The report can be viewed in the report.pdf file. It answers to the instructions given in the assignment_3_slides_instructions.pdf file provided by the professors.

The rest of the instructions can be found below. If you want to copy and recreate this project, or test it for yourself, some important information to know.

requirements.txt Among the good pratice of datascience, we encourage you to use conda or virtualenv to create python environment. To test your code on our platform, you are required to update the requirements.txt, with the different librairies you might use.
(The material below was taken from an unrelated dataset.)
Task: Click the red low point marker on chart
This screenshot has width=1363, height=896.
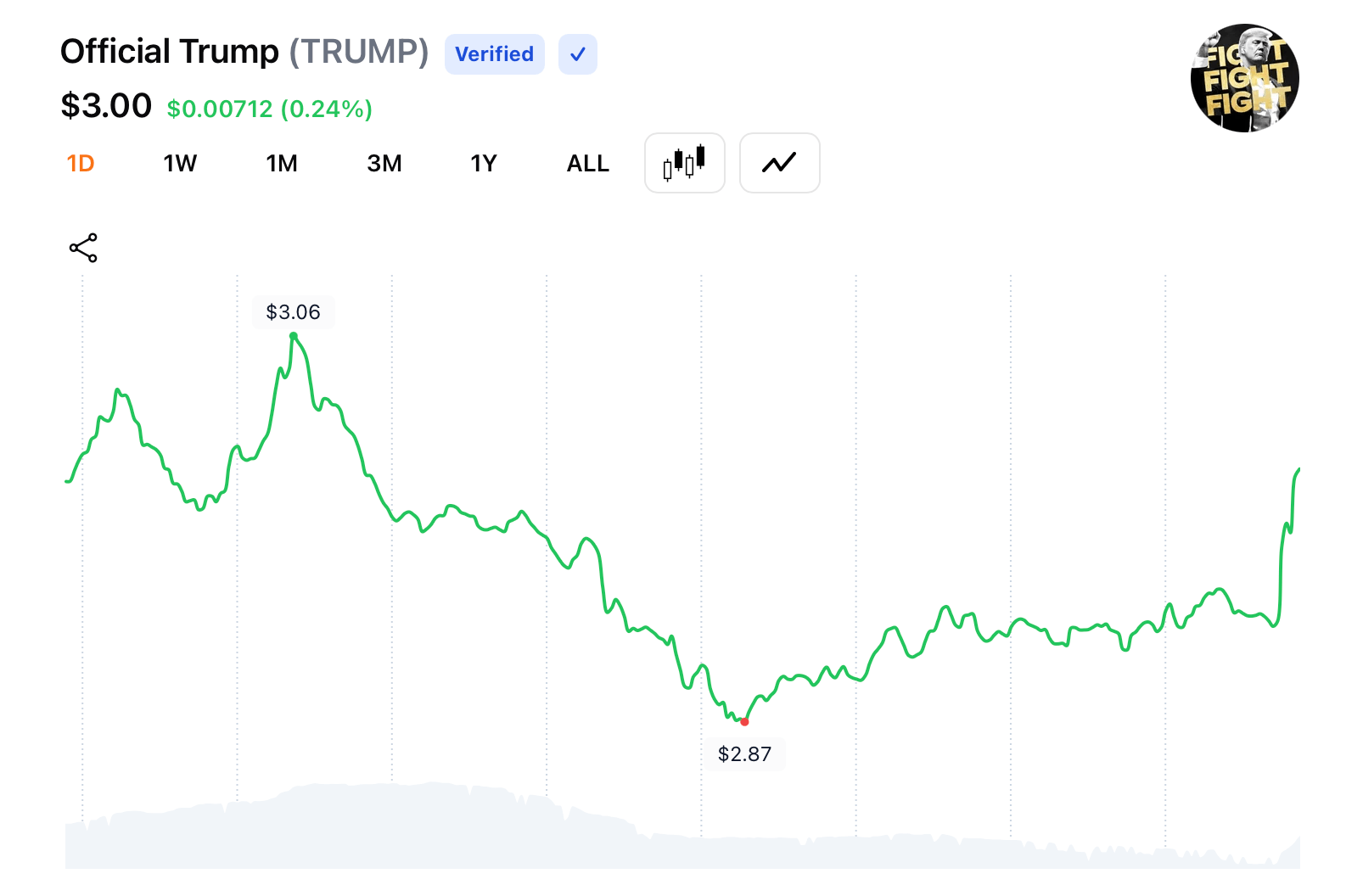Action: coord(744,721)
When your code will be test, we will execute:

pip install -r requirements.txt

train and validate vanilla models on clean dataset

./model.py

train and validate vanilla models on adversarial data and attacks

./adv_model.py

train and validate DVERGE models

./dverge.py

test the vanilla or DVERGE pretrained models

./test_project.py

test the ensemble model

./model_ensemble_test.py

modifying the parameters

All paramaters are set in the config.json file, loaded within the functions each time it is necessary.
This includes: epochs, batch_size, lr, different epsilons, different alphas ...
Except: 
  - testing arguments, in the parser of the main function of the test_project.py file
  - the adversarial traing mode, in the main function of the dverge.py file (see below)

set the DVERGE model into adversarial training (DVERGE+AdvT method)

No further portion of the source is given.